Privacy is seen as a fundamental right in the EU, and the penalties for violating the GDPR are tremendous: up to the greater of 20 million Euros or 4% of annual global revenue. Hence, the GDPR has the business world’s attention.
Key points of the GDPR
Consent: Under the GDPR, businesses will often need affirmative consent before processing an EU resident’s data. This consent must be “freely given, specific, informed and [an] unambiguous indication of the data subject’s wishes.” An example of affirmative consent includes website check-boxes not being pre-checked. For the consent to be “informed,” businesses will need to specifically and clearly explain what will be done with the collected data. In addition, data subjects must be able to withdraw their consent at any time.
Children: Processing the data of children under 16 will require the consent of a parent or legal guardian.
Lawful processing and storage limits: The processing of personal data must be limited to the stated purpose of its collection, and only stored for long enough to meet that purpose.
Privacy by design: Businesses will be required to adhere to the principle of “privacy by design.” This means promoting and incorporating data privacy into every part of a business, from the very design of a product or technology, and then minimizing the data collected and the duration it is kept, as well as keeping it secure.
Access: Businesses that are data controllers (e.g., those who determine the purposes and means of data processing) must, upon request of the data subject, confirm if they are processing his/her personal data and provide a copy of it.
Right to be forgotten: Data subjects have the right to request that their data be erased, and if the business has previously shared the data with others, it must notify the others of the erasure request.
Data Protection Officer: Businesses that process sensitive personal data on a large scale, or regularly and systematically monitor data subjects on a large scale, must appoint a Data Protection Officer (DPO). When a DPO is required, he/she: (1) is responsible for ensuring that the business’s processing complies with the GDPR; (2) must report directly to the business’s highest level of management; and (3) must be in a position to perform tasks independently.
Breach notification: Businesses must notify regulators of data breaches as soon as possible, and always within 72 hours (in the world of data breaches, 72 hours is a very short time). While the GDPR states that breaches that are unlikely to result in risks to the data subject don’t require notification, I expect this exception will rarely be applicable.
What steps should US businesses take to prepare for the GDPR’s enforcement in May of 2018?

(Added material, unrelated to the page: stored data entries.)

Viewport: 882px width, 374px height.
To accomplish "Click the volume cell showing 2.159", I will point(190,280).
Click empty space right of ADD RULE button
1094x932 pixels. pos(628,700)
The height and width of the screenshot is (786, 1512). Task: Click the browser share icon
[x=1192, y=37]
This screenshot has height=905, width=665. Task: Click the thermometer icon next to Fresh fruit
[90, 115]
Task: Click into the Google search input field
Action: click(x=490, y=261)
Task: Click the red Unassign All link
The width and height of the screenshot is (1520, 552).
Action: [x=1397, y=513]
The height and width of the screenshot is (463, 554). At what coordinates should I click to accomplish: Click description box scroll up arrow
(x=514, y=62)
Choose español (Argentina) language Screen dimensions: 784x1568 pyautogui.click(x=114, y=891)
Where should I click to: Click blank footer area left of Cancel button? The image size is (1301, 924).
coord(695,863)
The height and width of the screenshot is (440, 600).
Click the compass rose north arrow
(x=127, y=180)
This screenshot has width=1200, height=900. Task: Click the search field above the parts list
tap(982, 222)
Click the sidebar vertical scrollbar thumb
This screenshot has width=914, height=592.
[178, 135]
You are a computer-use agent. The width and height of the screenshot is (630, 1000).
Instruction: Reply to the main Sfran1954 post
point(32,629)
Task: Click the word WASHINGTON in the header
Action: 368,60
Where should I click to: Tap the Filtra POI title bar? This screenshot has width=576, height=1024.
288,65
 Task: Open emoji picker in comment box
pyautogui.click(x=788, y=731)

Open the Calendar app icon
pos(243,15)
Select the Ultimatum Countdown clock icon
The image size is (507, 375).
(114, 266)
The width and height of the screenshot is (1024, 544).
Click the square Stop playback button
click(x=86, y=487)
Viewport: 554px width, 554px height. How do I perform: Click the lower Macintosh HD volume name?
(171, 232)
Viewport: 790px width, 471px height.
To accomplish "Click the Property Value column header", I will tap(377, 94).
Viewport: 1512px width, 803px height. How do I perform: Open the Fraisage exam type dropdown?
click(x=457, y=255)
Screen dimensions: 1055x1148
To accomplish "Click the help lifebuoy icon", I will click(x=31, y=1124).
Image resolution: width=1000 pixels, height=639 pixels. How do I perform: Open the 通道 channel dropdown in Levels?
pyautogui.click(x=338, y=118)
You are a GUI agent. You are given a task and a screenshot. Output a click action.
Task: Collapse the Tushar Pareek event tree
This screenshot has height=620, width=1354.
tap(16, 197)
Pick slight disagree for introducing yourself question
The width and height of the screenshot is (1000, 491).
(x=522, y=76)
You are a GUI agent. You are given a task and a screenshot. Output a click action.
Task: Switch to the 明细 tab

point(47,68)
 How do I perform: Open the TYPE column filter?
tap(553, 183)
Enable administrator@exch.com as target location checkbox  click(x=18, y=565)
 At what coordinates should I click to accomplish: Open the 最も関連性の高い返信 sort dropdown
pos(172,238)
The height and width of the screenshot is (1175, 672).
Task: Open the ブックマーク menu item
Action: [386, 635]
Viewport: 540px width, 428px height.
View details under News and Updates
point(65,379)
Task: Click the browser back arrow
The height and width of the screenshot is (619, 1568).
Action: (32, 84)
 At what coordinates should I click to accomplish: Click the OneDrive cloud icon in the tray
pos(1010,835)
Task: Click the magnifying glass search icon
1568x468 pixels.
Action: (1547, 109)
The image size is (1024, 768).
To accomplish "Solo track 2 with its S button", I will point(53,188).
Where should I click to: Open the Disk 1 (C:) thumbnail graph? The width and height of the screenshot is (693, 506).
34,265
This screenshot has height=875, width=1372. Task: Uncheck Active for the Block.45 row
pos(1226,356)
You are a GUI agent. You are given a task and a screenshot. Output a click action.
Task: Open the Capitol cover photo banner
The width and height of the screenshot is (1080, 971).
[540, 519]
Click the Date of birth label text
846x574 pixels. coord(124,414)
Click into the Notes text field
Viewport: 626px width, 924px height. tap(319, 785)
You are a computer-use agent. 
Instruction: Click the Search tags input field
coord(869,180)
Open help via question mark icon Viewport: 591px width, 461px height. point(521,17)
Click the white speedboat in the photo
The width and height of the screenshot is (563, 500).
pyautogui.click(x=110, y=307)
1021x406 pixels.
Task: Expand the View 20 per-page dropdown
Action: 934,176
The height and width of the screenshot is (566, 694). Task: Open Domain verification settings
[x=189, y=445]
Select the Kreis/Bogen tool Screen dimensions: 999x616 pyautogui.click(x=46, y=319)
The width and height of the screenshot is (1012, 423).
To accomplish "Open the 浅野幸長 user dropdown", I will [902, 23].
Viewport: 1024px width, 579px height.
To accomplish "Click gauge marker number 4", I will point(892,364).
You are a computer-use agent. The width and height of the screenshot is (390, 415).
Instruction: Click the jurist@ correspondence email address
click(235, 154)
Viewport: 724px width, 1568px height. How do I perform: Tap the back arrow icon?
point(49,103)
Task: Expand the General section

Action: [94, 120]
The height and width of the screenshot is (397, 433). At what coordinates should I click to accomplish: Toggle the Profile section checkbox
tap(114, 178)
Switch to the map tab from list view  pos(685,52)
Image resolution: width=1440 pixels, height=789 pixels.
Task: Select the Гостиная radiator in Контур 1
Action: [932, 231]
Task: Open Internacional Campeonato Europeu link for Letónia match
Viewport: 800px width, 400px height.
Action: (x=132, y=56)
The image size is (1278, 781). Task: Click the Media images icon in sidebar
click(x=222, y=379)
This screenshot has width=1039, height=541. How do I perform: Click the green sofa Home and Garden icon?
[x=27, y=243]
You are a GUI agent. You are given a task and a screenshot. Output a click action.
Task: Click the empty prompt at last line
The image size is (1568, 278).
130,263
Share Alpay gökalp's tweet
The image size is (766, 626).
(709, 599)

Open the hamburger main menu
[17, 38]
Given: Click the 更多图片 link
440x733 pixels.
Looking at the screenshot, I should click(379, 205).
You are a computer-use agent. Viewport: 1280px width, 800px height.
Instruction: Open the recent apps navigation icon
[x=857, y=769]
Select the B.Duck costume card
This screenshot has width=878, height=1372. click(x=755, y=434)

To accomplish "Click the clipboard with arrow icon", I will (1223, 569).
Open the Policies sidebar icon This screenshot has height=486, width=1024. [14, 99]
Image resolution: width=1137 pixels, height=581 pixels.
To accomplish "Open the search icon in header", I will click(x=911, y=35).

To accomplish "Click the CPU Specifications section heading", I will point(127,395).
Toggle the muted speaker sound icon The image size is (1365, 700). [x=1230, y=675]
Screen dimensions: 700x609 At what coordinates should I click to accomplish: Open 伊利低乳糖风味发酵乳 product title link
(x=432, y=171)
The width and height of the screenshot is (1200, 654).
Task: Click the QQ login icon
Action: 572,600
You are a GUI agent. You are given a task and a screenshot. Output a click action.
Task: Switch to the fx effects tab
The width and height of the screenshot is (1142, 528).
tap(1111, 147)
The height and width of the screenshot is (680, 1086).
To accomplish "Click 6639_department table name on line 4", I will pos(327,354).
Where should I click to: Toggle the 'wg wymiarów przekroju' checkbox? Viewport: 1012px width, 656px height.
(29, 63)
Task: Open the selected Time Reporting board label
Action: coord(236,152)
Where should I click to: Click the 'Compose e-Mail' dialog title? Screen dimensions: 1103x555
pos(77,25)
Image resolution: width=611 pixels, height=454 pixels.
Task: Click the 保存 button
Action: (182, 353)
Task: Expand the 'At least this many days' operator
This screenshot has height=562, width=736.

While this article discusses some key points of the GDPR, it only represents a very small portion of the GDPR’s 200+ pages. A few initial items every business should consider include:
- Inventory your data: What data does your business collect, store, and share, how is it done, and who has access to it?
- Risk assessment: The GDPR will impact several aspects of many businesses. Assess the risks posed by your business’s data practices. This should include not only IT, but all business functions. Third-party assessments are often very beneficial.
- Review policies and procedures: Review all of your business’s policies and procedures and update them as needed for GDPR compliance.
- Documentation: Businesses subject to the GDPR may be audited for compliance, and should therefore document the steps taken to comply (including requests by data subjects and the business’s response to such requests).